Trucking is an incredibly diverse industry. There are jobs available to meet a really wide set of expectations. It's also an incredibly competitive environment that requires plenty of work, yet yields relatively slim margins. Productivity is key to it's success. That goes for all the people working in this business from the upper level managers to the lowliest of them all, the driver.

As drivers we are the "boots on the ground." We make up the front line in this army. It's critical that we are making great things happen out here. We are relied on heavily, and hyper productive drivers are valued greatly. Anybody can do this job, but any cursory search of the internet concerning trucking jobs and/or companies will reveal that only a few do it well.

I think I'm just wanting to point out how you get to experience top pay and also enjoy the time you desire at home. Those two things don't spring from company policy. They are produced by a driver's ability to be really productive. Now there's a lot to being productive, and much of it is misunderstood. That's why we have such voluminous accounts of truck drivers airing out their complaints online. They don't get the results they want, and they blame their failures on the industry and/or their dispatcher/company.

Anybody wanting to maximize their earnings, and go home when needed, must establish themselves as Top Tier Drivers. That's something that isn't affected by the name of the company emblazoned on your truck.

I see reports all the time of drivers claiming to be treated as slaves because they weren't allowed to go home. Anytime you read something like that you have to read into it something more. What you're probably seeing is a driver who isn't earning a dime for the company and their dispatcher is desperately trying to develop them into someone productive. You aren't seeing a modern day version of life on the plantation.

I was blessed to learn so much in this forum, and quickly realized how to produce results out here. Sometimes I practice things that others don't even attempt, but I'm always angling to be the best I can be at this job. That has resulted in very good treatment by my employers, my dispatchers, and other managers. I can simply make a request for something and they start moving mountains to make it happen. That has nothing to do with the name on my truck. It has everything to do with the way they appreciate having a productive driver on their team.

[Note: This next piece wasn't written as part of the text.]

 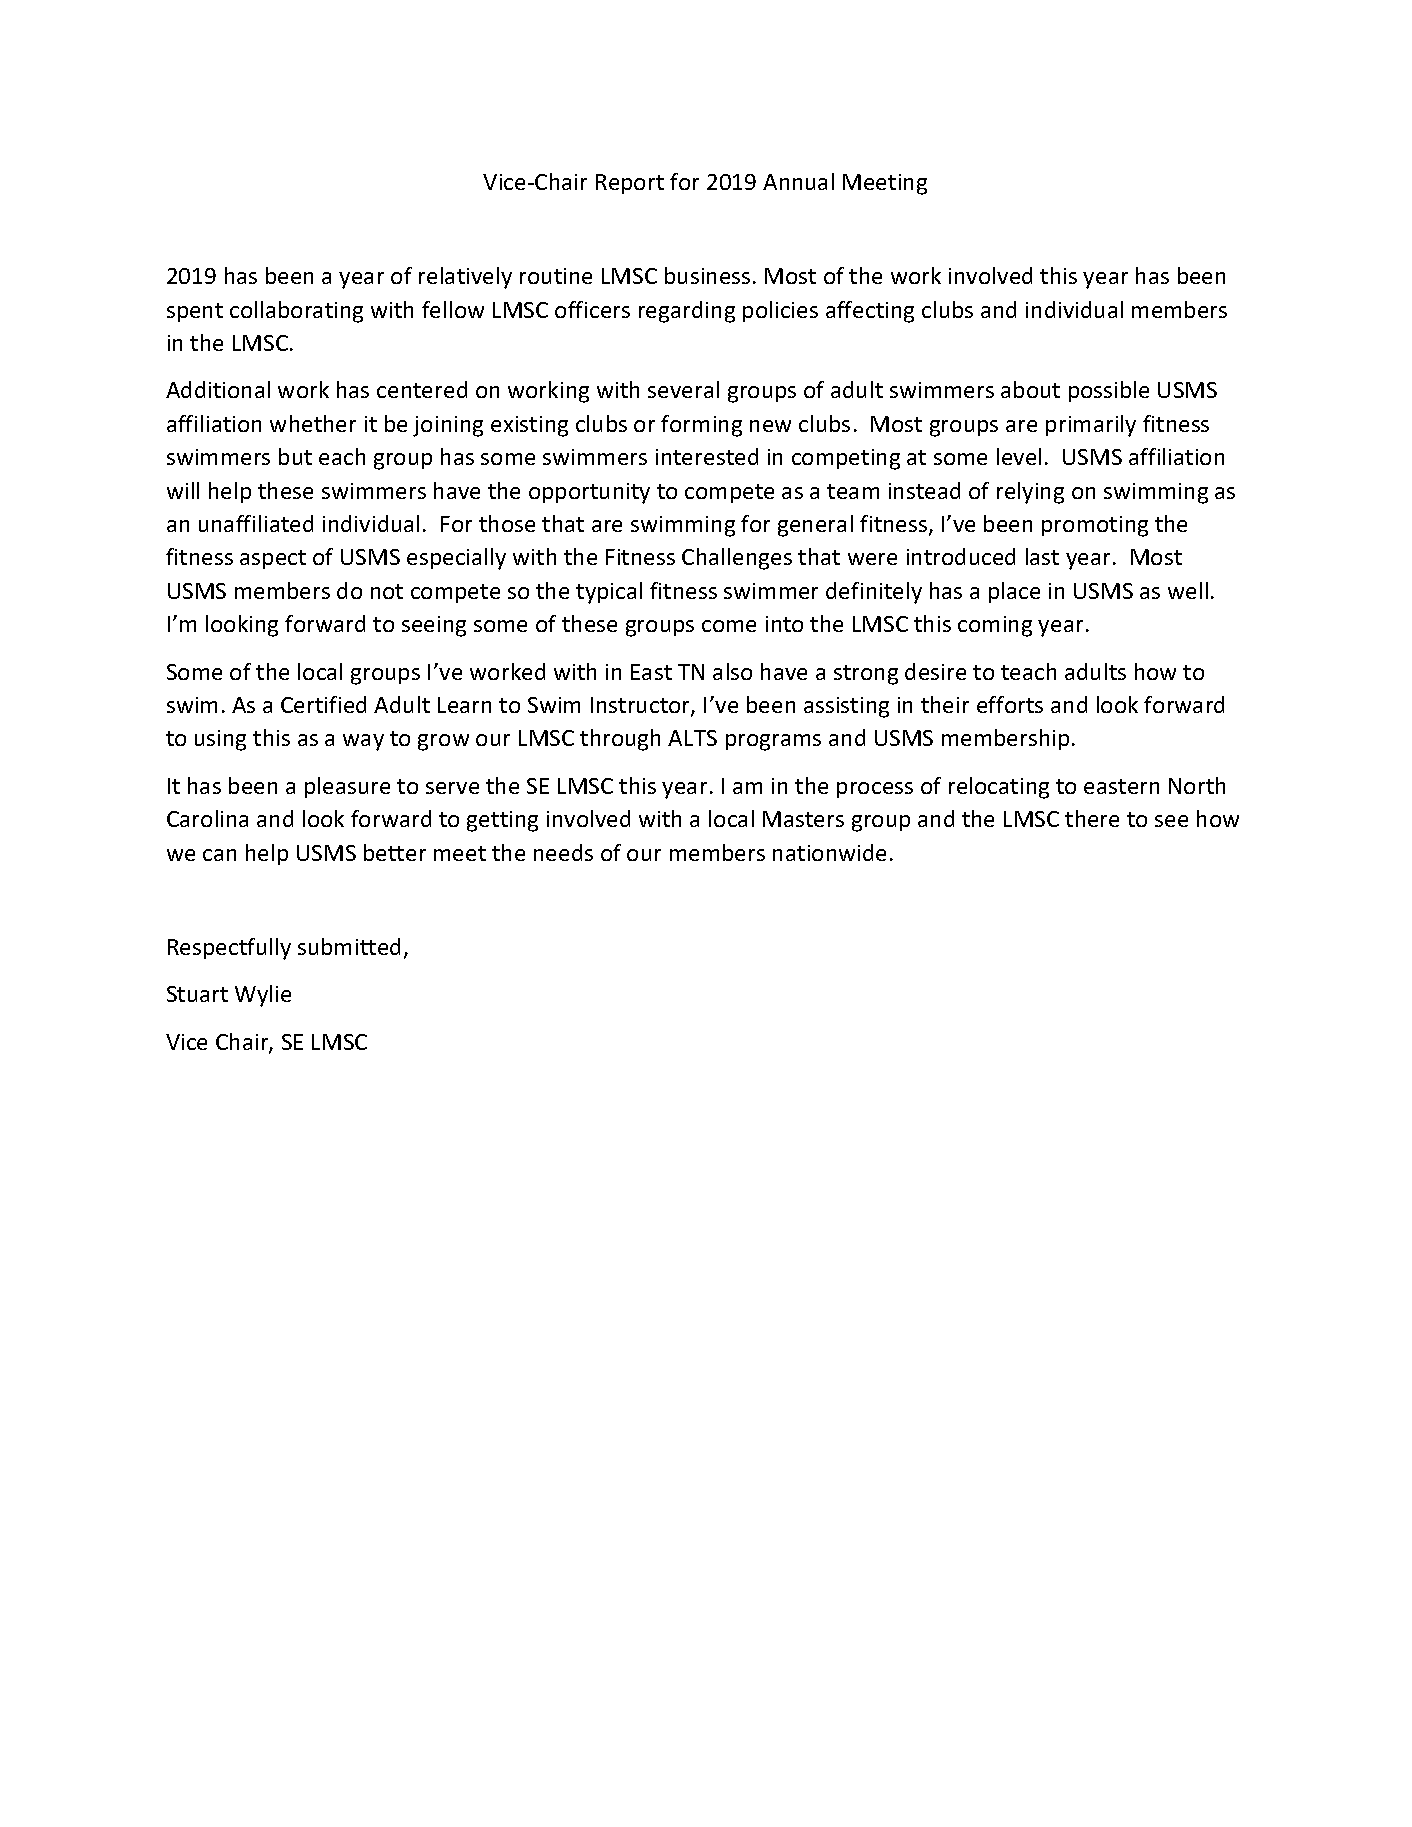 What do you see at coordinates (273, 559) in the image?
I see `aspect` at bounding box center [273, 559].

I'm sorry - I'm making a short story long. I'm bad about that. The bottom line is that to get the things we want out of this career, we must put in the things that are necessary. Don't look to company policies for direction on how to succeed at this career. Look to your own efforts and levels of productivity. Trucking company policies bend and adjust themselves to productive drivers. If you want special treatment it's available, but you'll need to earn it.